Les réfugiés centrafricains espèrent voter

Beaucoup de réfugiés centrafricains ont effectué leur retour au pays ces dernières semaines pour accomplir leur devoir civique. A 6 semaines de l’élection présidentielle en Centrafrique, nombreux sont les citoyens désireux d’y prendre part activement. 

La Centrafrique, pays d’Afrique centrale, est dans les fièvre des élections présidentielles et législatives. Selon l’Autorité nationale des élections (ANE), le premier tour de ces élections générales (présidentielle et législatives) est fixé au 27 décembre 2020. Le second tour, au cas où il s’avèrerait nécessaire, se tiendra le 14 février 2021. Alors sur le terrain, tout le monde s’active pour l’organisation du scrutin et sa tenue dans les délais.

Les réfugiés centrafricains veulent s’acquitter de leur devoir

Ces derniers jours, la capitale Bangui est le témoin d’un retour incessant de réfugiés centrafricains.
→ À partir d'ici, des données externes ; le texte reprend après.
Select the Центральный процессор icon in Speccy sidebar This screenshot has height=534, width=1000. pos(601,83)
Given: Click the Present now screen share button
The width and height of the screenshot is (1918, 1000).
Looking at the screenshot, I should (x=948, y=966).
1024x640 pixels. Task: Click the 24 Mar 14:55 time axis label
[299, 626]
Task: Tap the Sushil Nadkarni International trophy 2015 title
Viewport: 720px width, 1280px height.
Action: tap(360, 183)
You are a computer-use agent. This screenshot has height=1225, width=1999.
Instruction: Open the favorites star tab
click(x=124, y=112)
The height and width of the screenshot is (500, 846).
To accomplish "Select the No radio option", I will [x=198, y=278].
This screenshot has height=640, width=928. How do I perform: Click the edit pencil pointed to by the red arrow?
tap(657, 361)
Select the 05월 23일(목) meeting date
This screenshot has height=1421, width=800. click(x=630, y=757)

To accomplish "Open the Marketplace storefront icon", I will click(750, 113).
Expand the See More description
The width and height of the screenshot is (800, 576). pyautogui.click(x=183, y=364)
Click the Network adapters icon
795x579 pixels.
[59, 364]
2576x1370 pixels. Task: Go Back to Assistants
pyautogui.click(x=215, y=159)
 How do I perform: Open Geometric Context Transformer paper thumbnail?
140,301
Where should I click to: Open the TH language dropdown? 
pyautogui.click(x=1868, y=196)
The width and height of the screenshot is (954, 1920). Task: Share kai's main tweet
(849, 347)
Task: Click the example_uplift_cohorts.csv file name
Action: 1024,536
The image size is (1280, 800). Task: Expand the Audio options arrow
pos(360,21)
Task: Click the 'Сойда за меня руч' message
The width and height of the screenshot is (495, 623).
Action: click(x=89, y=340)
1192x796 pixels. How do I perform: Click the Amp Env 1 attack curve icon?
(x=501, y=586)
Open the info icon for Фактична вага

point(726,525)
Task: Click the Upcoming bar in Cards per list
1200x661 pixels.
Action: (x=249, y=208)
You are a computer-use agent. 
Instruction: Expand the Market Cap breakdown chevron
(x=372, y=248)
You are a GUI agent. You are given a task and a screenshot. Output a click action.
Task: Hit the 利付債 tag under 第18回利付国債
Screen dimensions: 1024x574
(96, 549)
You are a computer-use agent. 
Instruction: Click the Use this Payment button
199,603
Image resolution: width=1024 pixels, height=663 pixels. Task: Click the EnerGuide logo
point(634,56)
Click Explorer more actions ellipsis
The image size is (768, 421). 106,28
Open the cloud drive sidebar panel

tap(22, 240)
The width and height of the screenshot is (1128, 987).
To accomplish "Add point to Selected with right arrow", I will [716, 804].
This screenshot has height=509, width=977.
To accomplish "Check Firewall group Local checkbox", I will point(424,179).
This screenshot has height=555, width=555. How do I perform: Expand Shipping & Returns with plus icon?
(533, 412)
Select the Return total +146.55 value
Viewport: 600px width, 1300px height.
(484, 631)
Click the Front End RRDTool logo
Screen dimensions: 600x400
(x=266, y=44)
Ceux-ci étaient installés dans les pays voisins comme le Cameroun, le Tchad ou la République démocratique du Congo.
Ils sont plus de 620 000 Centrafricains selon le Haut-Commissariat des Réfugiés (HCR). La participation au scrutin à venir est la raison principale de ces retours. « C’est à cause de l’élection que je suis rentré pour faire mon devoir de citoyen », a déclaré Edo.

Outre le fait d’être enthousiaste de retrouver sa terre natale, mettre son bulletin dans l’urne l’importe particulièrement. Pour cela, il est prêt à accomplir les démarches nécessaires pour s’enregistrer. « S’il y a des possibilités, je dois m’enregistrer pour pouvoir voter », avait-il poursuivi.

Une tentative vaine

Malgré le fait que beaucoup de citoyens centrafricains soient rentrés au pays pour voter, l’inscription sur les listes électorales est déjà clôturée. Par conséquent, ils ne pourraient pas effectuer le vote tel qu’ils l’espéraient. Il en est de même pour les 200 000 votants potentiels encore à l’extérieur du pays.

« Les autorités se sont employées à faire en sorte que le vote soit inclusif avec la participation des réfugiés », a laissé entendre Thierry Zeneth. Il est le président de la sous-commission Éligibilité au statut de réfugié à la commission nationale pour les réfugiés.

Mais malencontreusement, le processus déclenché a été bloqué par la pandémie de la Covid-19. De plus, les moyens de l’ANE étaient également limités. Ce qui a eu pour incidence le retard dans la mise en place du vote pour les citoyens à l’extérieur.